Responses to final major conclusion points:-

1. Regarding to mass spectra for novel compounds.

• Thanks for your kind advice, but we did NMR and elemental analysis with TLC and multiple recrystallization work. I think it is sufficient for compound verification.

2. Docking all compounds prior to synthesis and biology

• For our group, we are professional in design of targeted triazole compounds based upon our experience and we proceed from medicinal chemistry background to synthesis and biology, further we try to map SAR analysis through different computational methods like docking or surface map analysis for compound optimization. So needless to start with in silico experiments to suggest which compound will be active or not.

3. Calculation of ADME properties for compounds

• Thanks a lot, we inserted table under pharmacokinetic section for most active compared to less one and reference drug.

4. Relationship of work with special issue

• Thanks for you, here we tried to show the direct relationship of LSD1 to major types of cancer and we proved that which indirectly is highly related to other types of cancers like melanoma. So we send the manuscript to journal special issue.

 

Author Response File: Author Response.doc

Round 2

Reviewer 2 Report

Please, see attached file

Comments for author File: Comments.pdf

Author Response

Reviewer 1:

This reviewer would like to thank the authors for the effort carried out for enhancing the quality of the manuscript. However, some important points still need to be improved before considering the paper for publication:

• The English grammar still need improvement, mainly in the abstract.

Response: Thanks for you, English grammar have been checked and revised well especially abstract.

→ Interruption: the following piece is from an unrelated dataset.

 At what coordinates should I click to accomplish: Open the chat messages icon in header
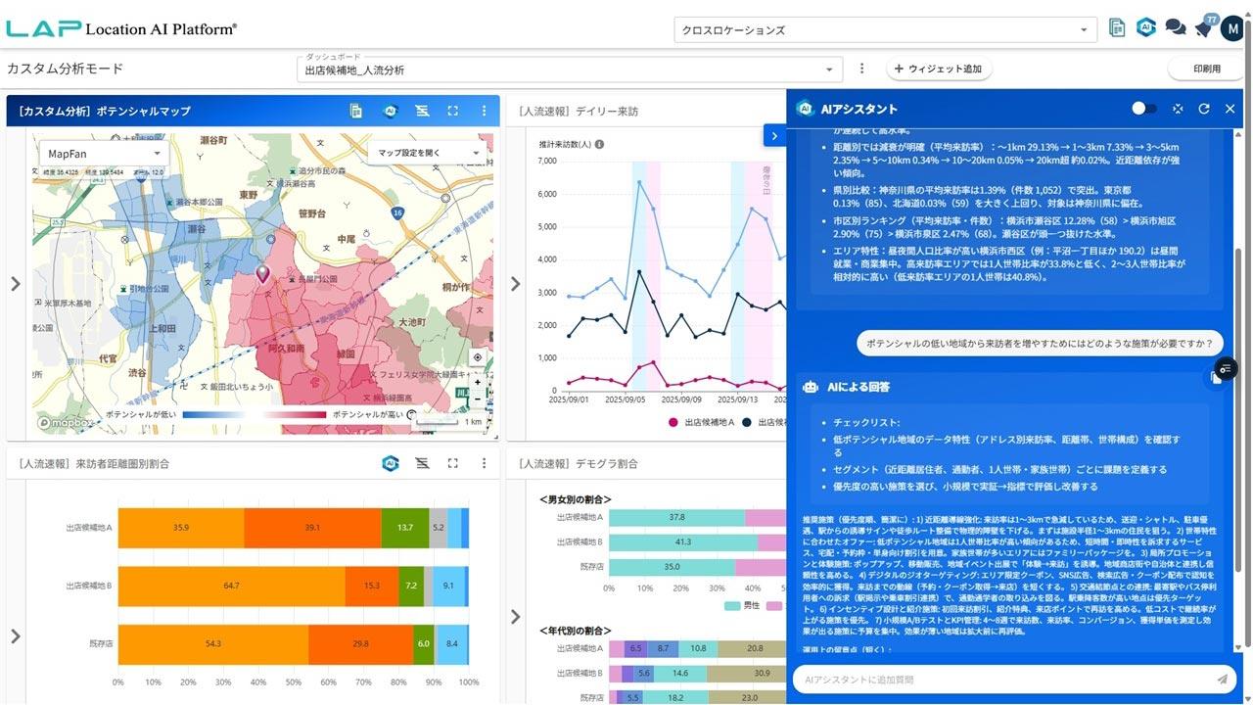1175,28
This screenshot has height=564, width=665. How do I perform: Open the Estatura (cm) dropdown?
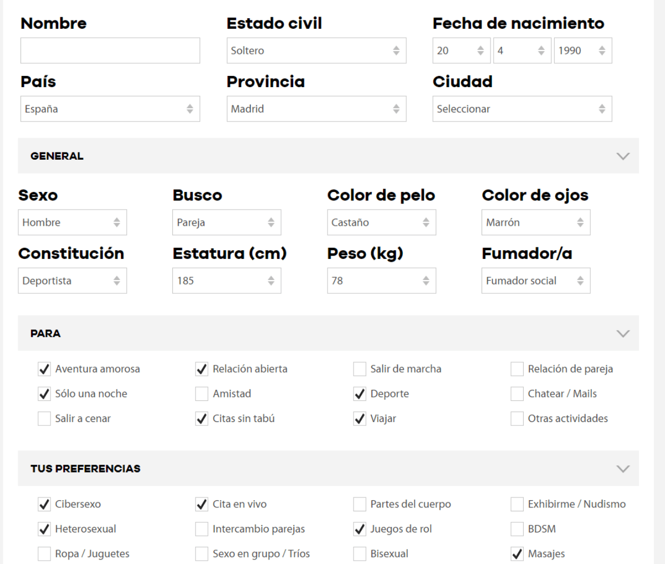click(226, 281)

• The chemical structure of the compound described were included in the NMRs, however no iconology was represented to relate the signals in the spectrum with their corresponding H or C in the chemical structure. Doing this would make the understanding of the spectra much easier for the reader.

Response: This comment has been addressed in the revised version of the supplementary.

Reviewer 3 Report

 

Comments for author File: Comments.pdf

Author Response

Reviewer 2:

1. Figure 6, 8, 10, 11 needs to be redone following the “instruction for authors” of Int. J. Mol. Sci.
2. Improve the resolution

Response:  The resolution of figures was improved to meet journal requirement.

1. remove the red frame

Response:  Removed

1. correct the ratio between height and length, to eliminate the "stretching" effect, present in all the figures shown.

Response: It was modified and kept without stretching.

2. Remove paragraph 2.2.8 and figure 7, because are unnecessary, as they do not provide useful information.

Response: Removed and figures reordered.

3. Remove paragraph 2.2.10 and fig. 9 for the same reasons reported above.

Response:  Removed and figures reordered.

 

4. In experimental part, instead to use “pellets” use powder.

Response: As requested by the reviewer, completed.

 

5. Check the references, because some of them are incomplete.

Response: Checked and were completed.